## Exercise input

== Segment start ==

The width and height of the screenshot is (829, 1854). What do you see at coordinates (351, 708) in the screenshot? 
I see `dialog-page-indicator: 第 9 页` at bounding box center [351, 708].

== Segment end ==
== Segment start ==

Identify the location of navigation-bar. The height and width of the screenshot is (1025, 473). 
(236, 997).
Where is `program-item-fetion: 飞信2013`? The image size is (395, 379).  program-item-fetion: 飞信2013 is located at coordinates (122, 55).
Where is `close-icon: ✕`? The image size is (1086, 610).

== Segment end ==
== Segment start ==

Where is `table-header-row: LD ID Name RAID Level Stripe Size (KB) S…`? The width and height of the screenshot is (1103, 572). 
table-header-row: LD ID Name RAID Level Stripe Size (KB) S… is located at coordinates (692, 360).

== Segment end ==

## What you will do
Can you write out, unchanged, the rows from the line containing "The width and height of the screenshot is (829, 1854)." to the line containing "center [351, 708].", including both of those lines?

## Answer section
The width and height of the screenshot is (829, 1854). What do you see at coordinates (351, 708) in the screenshot? 
I see `dialog-page-indicator: 第 9 页` at bounding box center [351, 708].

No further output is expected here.